You must have been thinking the MTA’s impending L train shutdown was not enough? Well, the MTA read your thoughts and decided it was high time to disrupt already erratic and infuriating M train service.
Before the L train shut down apocalypse gets down on us, MTA wants to make sure that the M train is ready for the hordes of displaced L train straphangers. And therefore the M train needs work as well.
“We want to get this work done and make sure the M has no issues of performance when the L work is going on,” MTA Chair Tom Prendergast told the Daily News.

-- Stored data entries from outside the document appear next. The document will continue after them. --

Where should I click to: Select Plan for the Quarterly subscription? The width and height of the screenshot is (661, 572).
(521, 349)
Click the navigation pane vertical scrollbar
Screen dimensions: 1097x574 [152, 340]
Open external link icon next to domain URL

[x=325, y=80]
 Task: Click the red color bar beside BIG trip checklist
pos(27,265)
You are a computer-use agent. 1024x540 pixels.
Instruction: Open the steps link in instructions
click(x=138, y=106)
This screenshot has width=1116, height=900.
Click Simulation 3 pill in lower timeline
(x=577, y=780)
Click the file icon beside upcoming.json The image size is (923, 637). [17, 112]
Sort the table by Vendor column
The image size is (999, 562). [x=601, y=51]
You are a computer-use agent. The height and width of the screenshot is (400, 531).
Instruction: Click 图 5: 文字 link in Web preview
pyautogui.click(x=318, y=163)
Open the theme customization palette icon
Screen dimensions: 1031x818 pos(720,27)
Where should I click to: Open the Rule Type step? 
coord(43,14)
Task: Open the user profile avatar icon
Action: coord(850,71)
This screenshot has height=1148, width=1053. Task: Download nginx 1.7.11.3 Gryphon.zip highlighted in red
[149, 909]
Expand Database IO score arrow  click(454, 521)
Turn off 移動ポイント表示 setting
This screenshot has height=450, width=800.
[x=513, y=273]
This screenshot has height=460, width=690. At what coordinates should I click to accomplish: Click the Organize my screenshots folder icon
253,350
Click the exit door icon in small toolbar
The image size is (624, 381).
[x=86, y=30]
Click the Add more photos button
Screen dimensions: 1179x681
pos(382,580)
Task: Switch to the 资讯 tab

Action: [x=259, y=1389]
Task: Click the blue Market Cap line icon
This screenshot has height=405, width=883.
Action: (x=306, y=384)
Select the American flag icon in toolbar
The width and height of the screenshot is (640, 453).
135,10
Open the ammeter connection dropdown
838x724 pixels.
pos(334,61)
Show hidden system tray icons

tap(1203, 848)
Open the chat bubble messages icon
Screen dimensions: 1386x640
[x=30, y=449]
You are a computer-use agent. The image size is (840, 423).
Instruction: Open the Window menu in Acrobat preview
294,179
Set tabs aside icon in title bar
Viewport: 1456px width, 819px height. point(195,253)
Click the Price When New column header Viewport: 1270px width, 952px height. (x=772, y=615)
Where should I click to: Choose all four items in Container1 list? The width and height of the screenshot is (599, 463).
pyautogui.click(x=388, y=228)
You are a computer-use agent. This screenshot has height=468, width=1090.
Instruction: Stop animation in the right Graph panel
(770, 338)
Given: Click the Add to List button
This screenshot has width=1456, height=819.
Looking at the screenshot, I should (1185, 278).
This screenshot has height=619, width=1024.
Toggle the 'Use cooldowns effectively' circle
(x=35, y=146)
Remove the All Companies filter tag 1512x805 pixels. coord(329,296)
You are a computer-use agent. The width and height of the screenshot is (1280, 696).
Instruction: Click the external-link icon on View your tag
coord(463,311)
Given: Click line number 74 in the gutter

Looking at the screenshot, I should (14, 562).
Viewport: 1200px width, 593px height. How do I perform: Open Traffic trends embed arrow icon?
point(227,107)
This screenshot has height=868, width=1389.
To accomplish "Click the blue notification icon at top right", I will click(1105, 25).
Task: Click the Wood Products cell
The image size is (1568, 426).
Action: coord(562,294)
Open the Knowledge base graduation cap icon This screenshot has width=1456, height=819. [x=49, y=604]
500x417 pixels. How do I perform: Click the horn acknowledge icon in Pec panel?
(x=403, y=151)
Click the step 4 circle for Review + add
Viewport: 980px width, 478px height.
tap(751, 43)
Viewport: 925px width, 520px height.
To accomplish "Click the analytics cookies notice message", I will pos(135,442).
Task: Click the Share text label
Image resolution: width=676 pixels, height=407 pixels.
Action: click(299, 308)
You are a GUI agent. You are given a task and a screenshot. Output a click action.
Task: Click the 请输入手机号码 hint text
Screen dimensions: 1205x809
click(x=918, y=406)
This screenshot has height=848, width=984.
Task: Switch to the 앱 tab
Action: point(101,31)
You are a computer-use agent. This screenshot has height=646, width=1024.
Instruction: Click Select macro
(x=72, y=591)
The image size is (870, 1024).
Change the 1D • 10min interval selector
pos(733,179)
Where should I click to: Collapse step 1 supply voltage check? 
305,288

According to the MTA, works on the M train line will be broken into two distinct phases set to begin as early as the summer of 2017. The first is an effort to repair the bridge between the Fresh Pond Rd and Middle Village-Metropolitan Ave stations. That work is only supposed to last two months while student ridership is down.
What comes next is a veritable assault on the 60,000 daily riders of the M train who use one of the seven affected stations. Starting in the summer of 2017, the viaduct between the Myrtle Ave and Central Ave stations will be shut down, essentially cutting Ridgewood off from reliable transit into Manhattan for 10 months.
Sure, there will be a wide selection of slow-running shuttle buses, likely to amplify current problems M train riders face daily, and M train service will run past Myrtle Ave on the J/Z line to Broadway Junction for transfers to the L.